Le Petit Roi de Mathieu Belezi
Violence ou désespoir ? Telle est la question !
Que se cache-t-il derrière un enfant violent ? Aussi surprenante que cette question puisse paraître, elle en devient touchante et cruelle à la fois sous la plume décidée et sans tabou de Mathieu Belezi dans son roman Le Petit Roi. Mêlant les thèmes de l’abandon, de la violence et de la cruauté, c’est pourtant un récit touchant aux couleurs provençales qui est proposé au lecteur. Face à une représentation tout aussi authentique qu’effrayante de la haine infantile, personne ne ressortira intact de cette lecture.

----

[Activité 1]
Recopiez mot pour mot le passage de l'extrait qui commence par « Que se cache-t-il » et se poursuit jusqu'à « de cette lecture. ».
[Activité 2]
Dressez la liste des thèmes que, selon l'extrait, le roman Le Petit Roi mêle.

----

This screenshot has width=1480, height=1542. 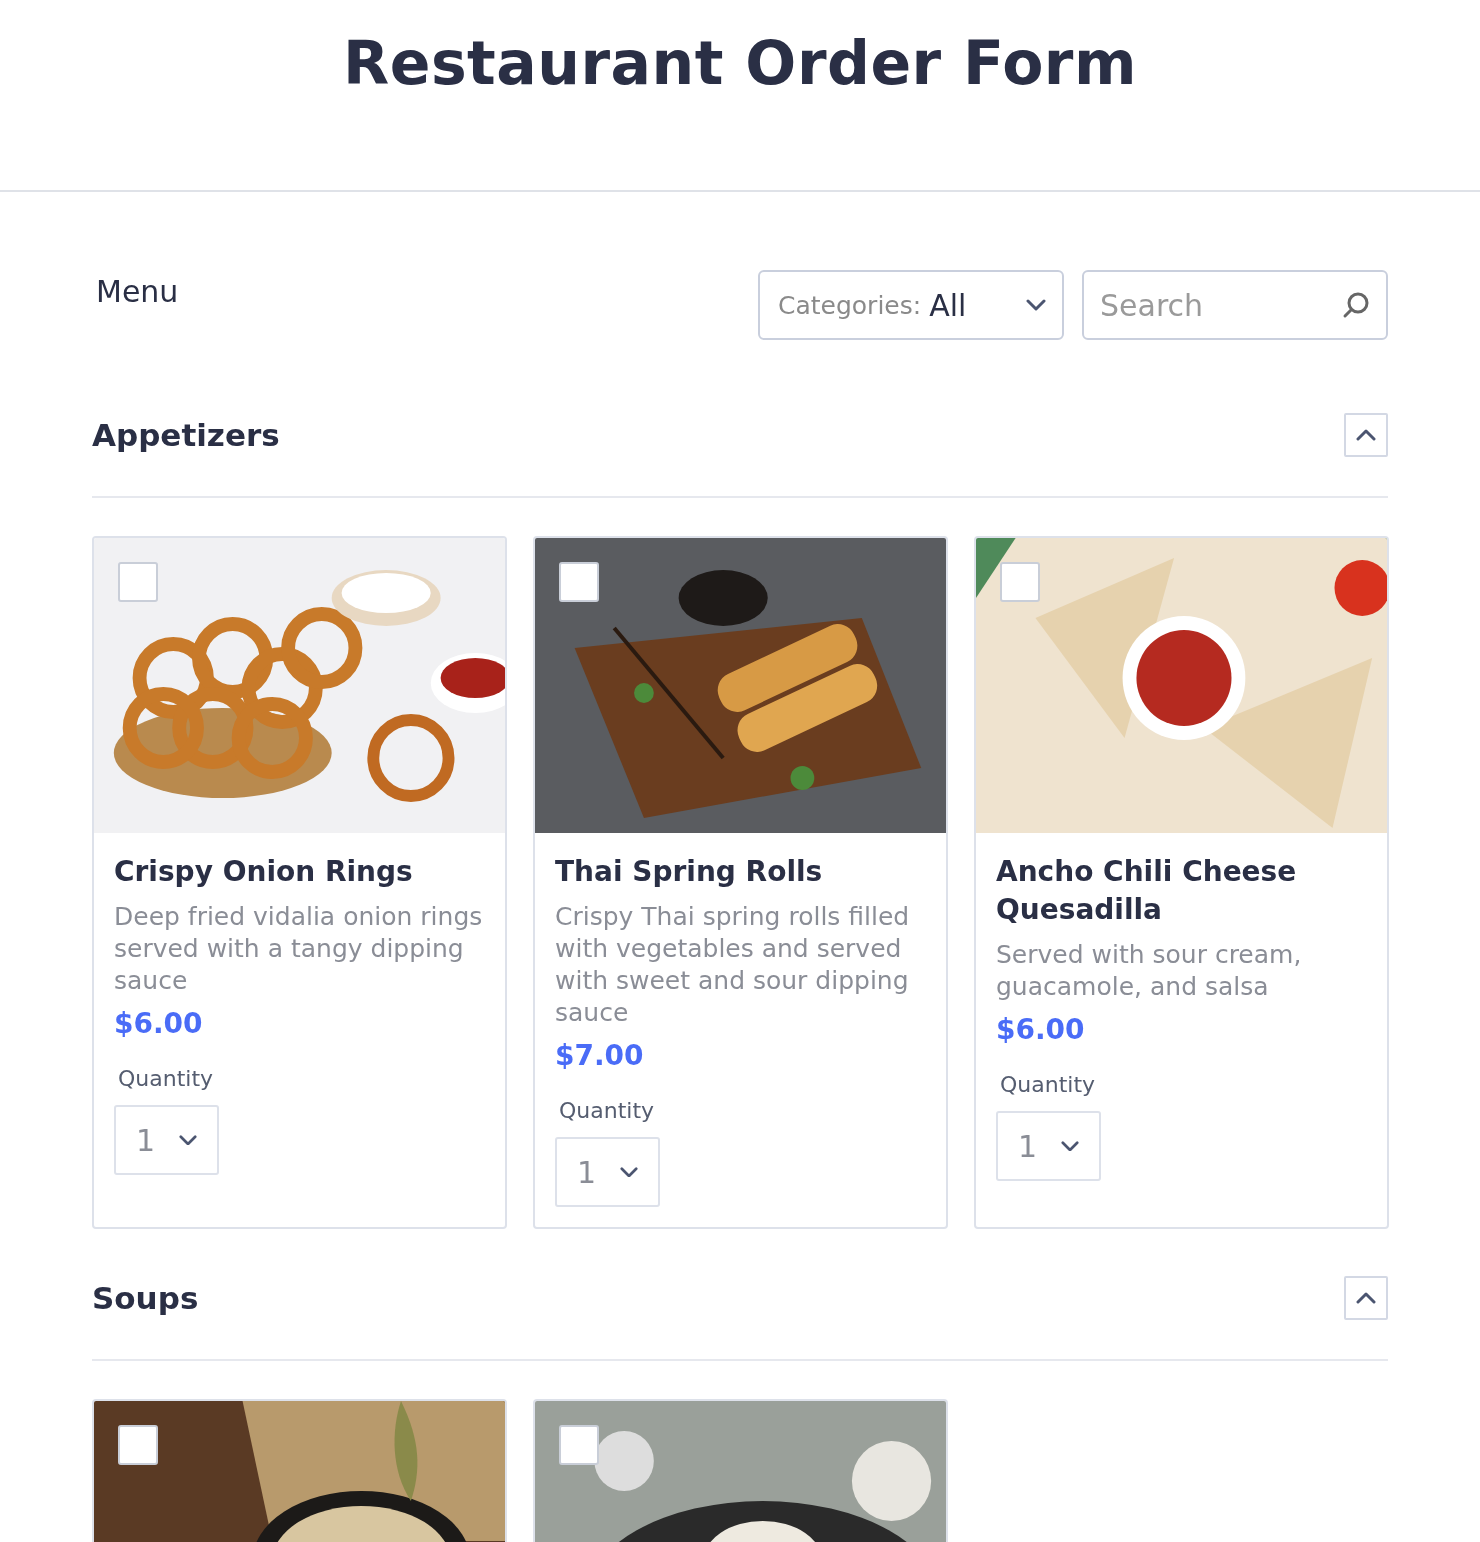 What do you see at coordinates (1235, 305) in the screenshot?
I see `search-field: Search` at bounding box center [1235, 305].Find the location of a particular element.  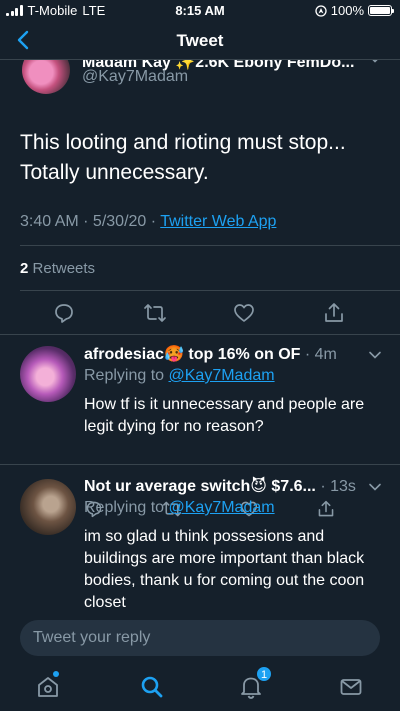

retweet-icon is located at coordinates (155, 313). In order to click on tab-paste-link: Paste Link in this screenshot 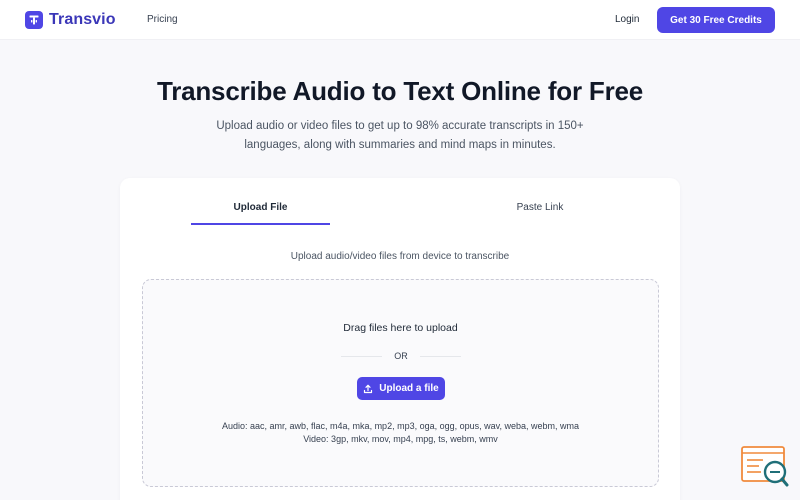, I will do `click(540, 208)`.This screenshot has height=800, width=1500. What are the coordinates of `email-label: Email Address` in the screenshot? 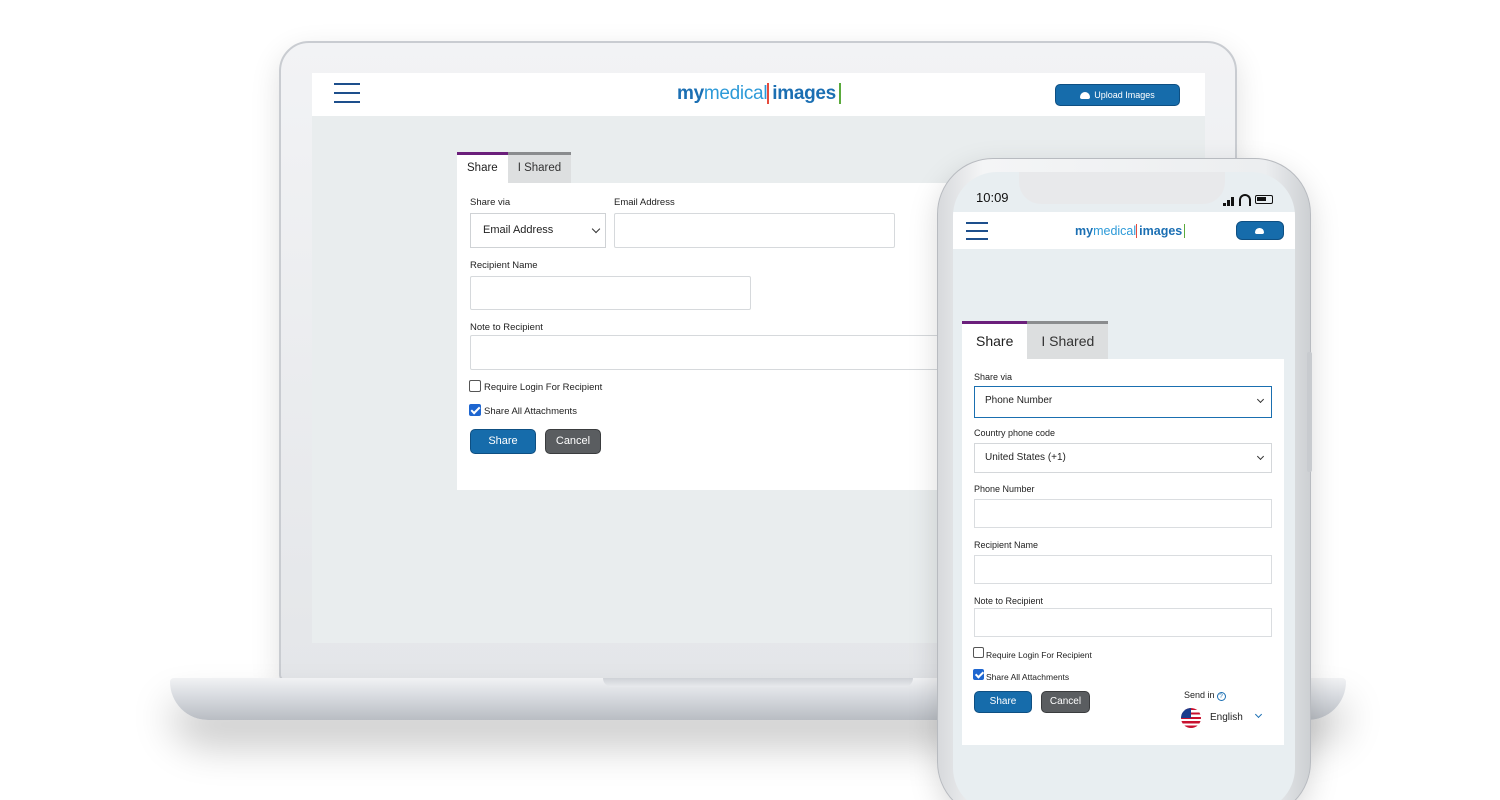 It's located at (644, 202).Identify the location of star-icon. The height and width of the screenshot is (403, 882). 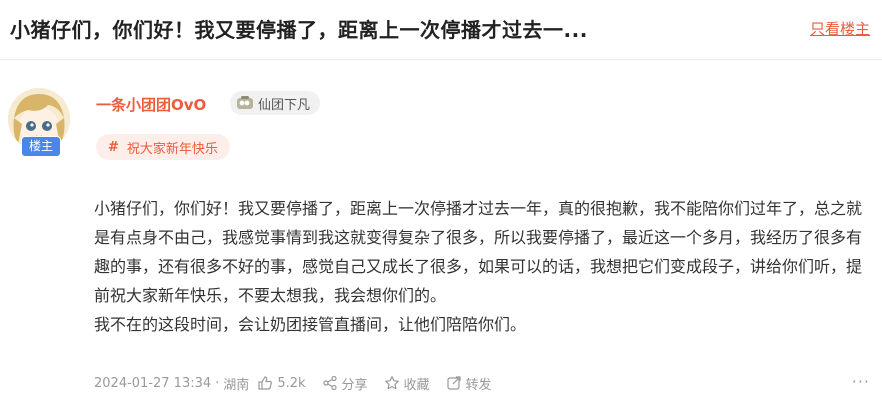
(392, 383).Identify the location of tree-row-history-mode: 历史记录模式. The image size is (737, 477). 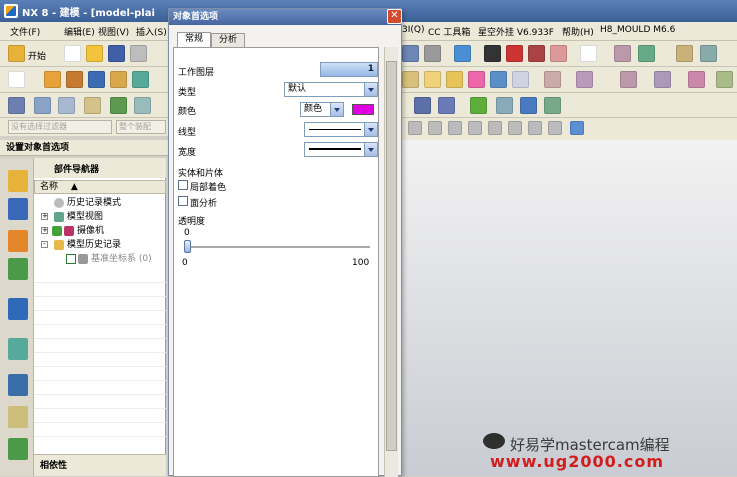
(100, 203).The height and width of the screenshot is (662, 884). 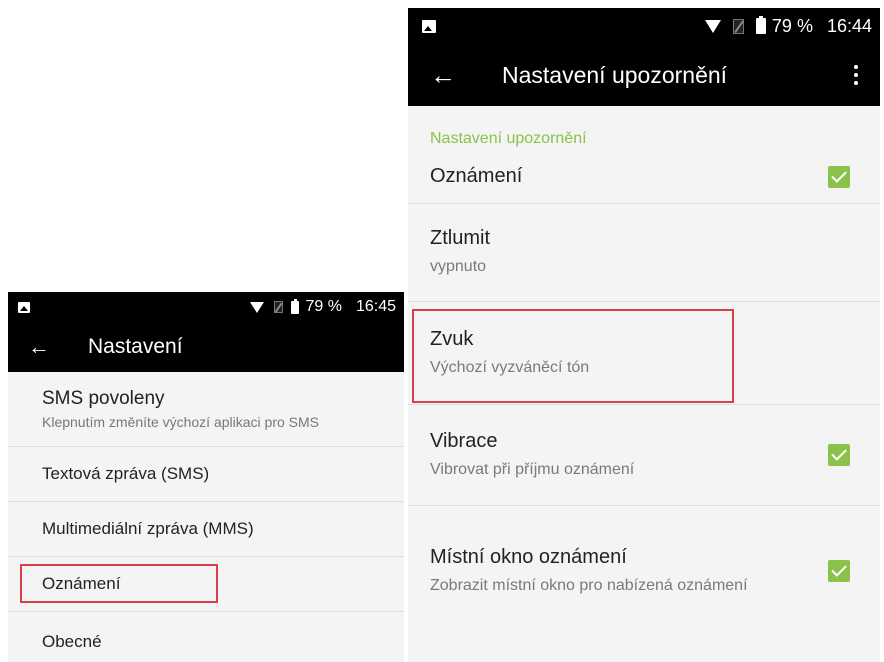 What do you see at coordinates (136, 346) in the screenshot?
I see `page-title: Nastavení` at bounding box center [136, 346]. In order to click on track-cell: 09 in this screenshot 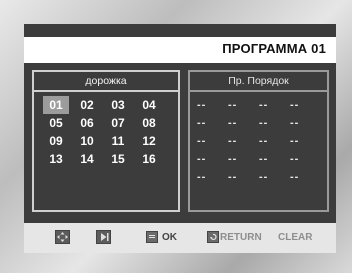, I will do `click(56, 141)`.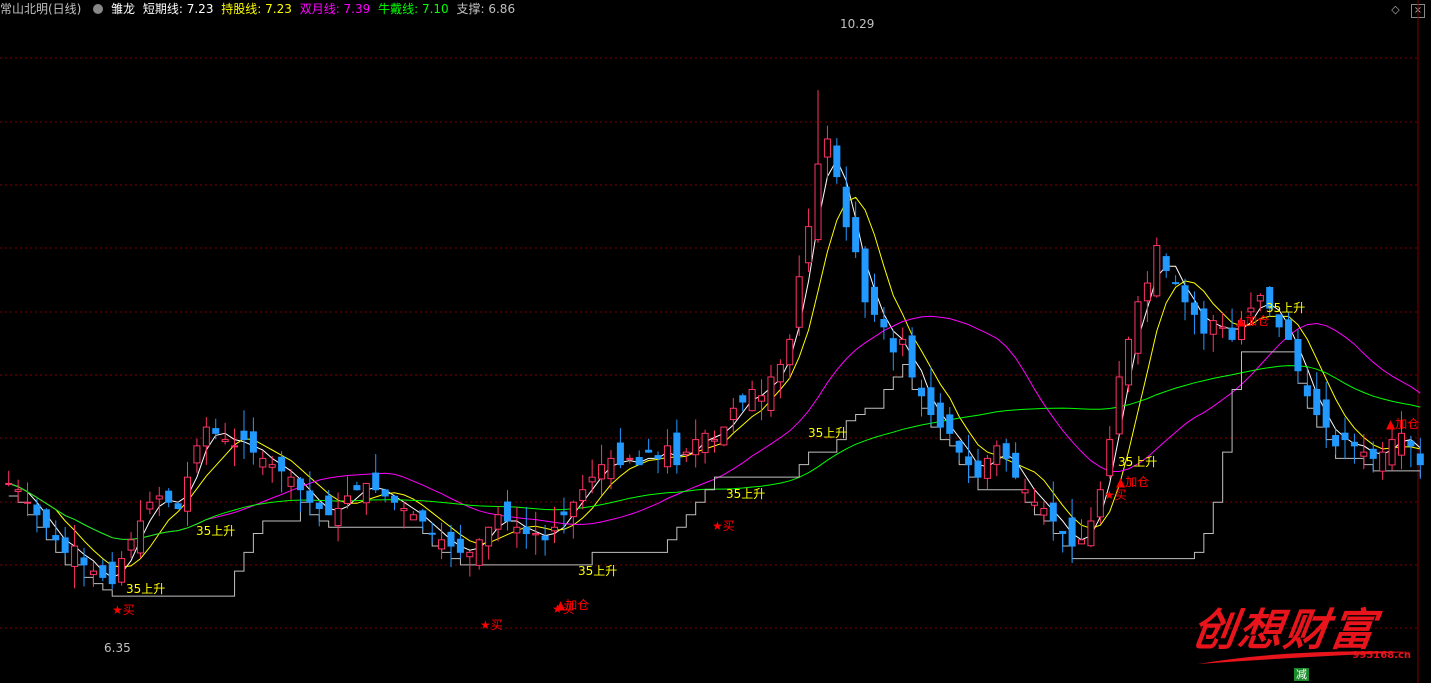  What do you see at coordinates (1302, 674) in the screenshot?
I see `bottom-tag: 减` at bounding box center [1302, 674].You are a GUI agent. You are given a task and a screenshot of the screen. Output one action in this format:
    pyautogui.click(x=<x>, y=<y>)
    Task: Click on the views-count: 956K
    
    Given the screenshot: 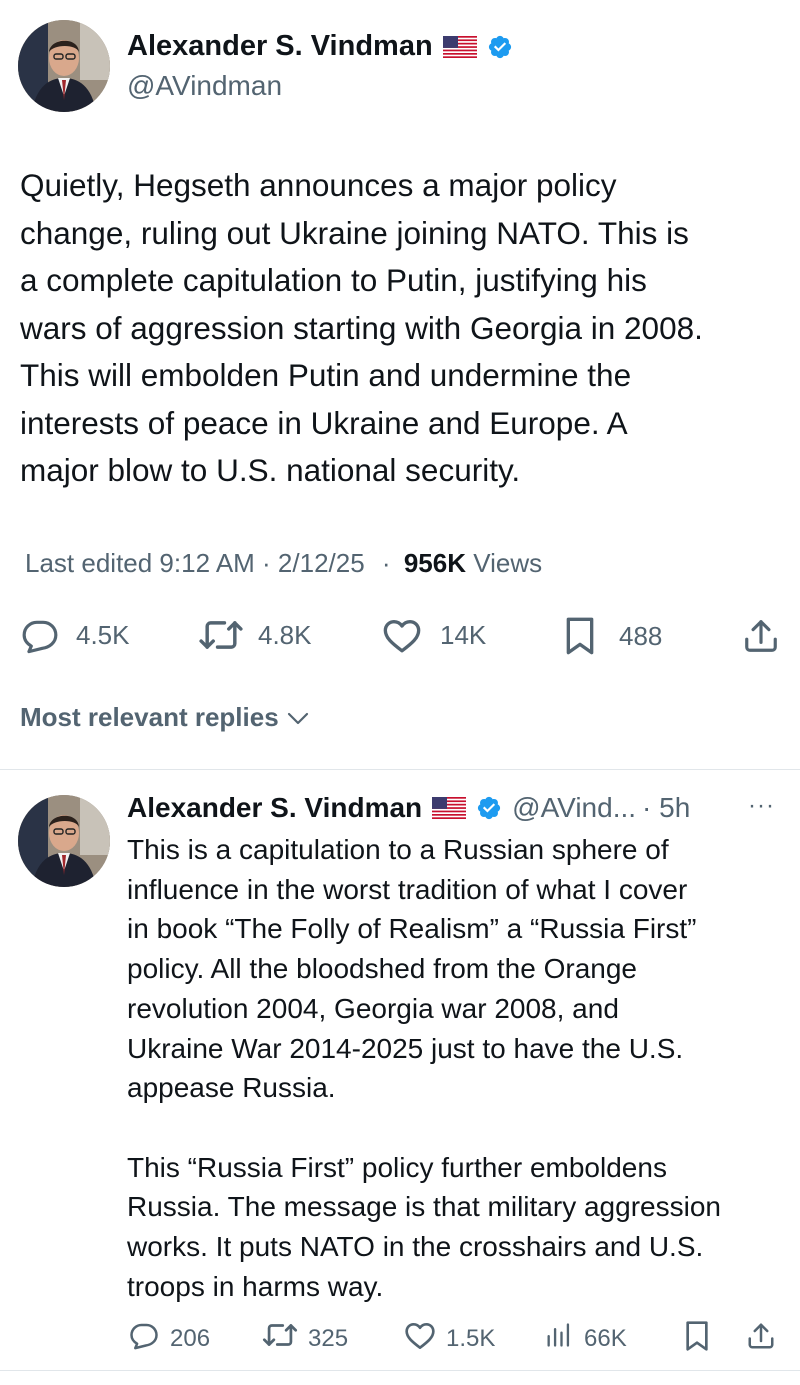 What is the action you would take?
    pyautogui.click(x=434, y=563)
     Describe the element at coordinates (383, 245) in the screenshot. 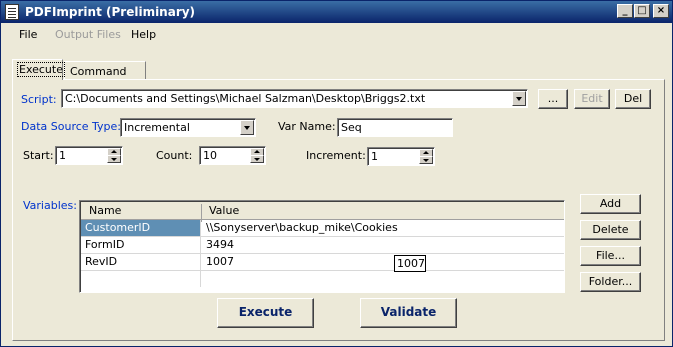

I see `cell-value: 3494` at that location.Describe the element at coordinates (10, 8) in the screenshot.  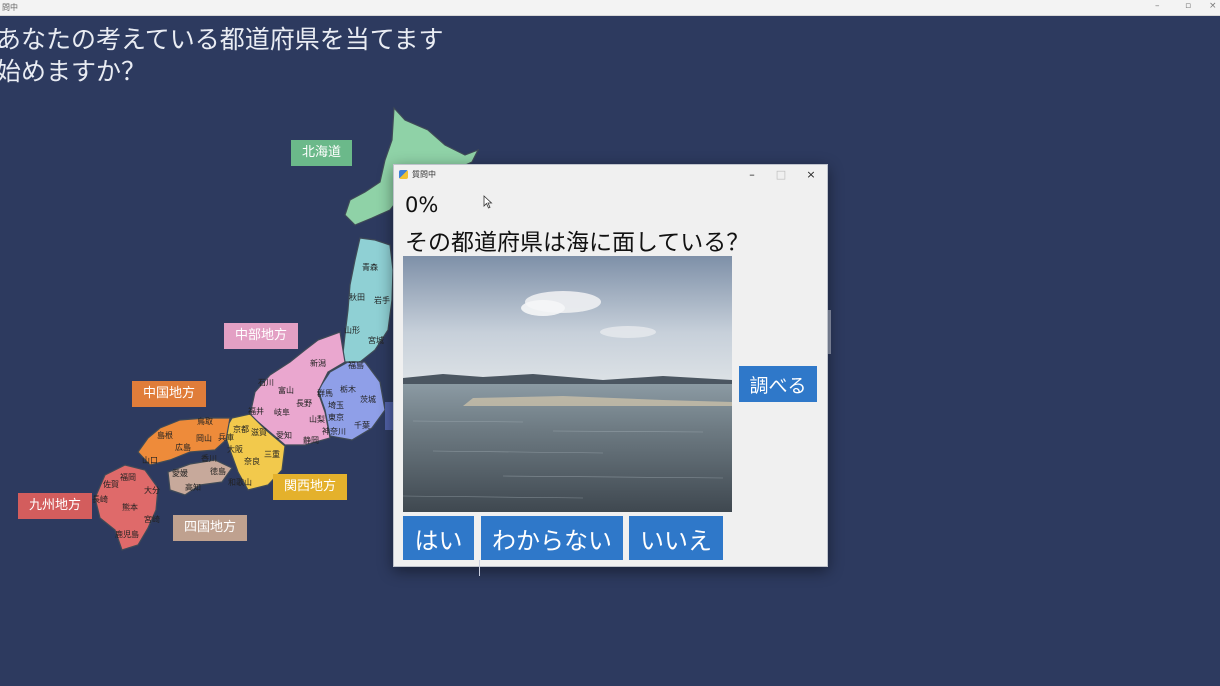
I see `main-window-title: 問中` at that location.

----

[Corrigé 1]
Que se cache-t-il derrière un enfant violent ? Aussi surprenante que cette question puisse paraître, elle en devient touchante et cruelle à la fois sous la plume décidée et sans tabou de Mathieu Belezi dans son roman Le Petit Roi. Mêlant les thèmes de l’abandon, de la violence et de la cruauté, c’est pourtant un récit touchant aux couleurs provençales qui est proposé au lecteur. Face à une représentation tout aussi authentique qu’effrayante de la haine infantile, personne ne ressortira intact de cette lecture.

[Corrigé 2]
L'abandon, la violence et la cruauté.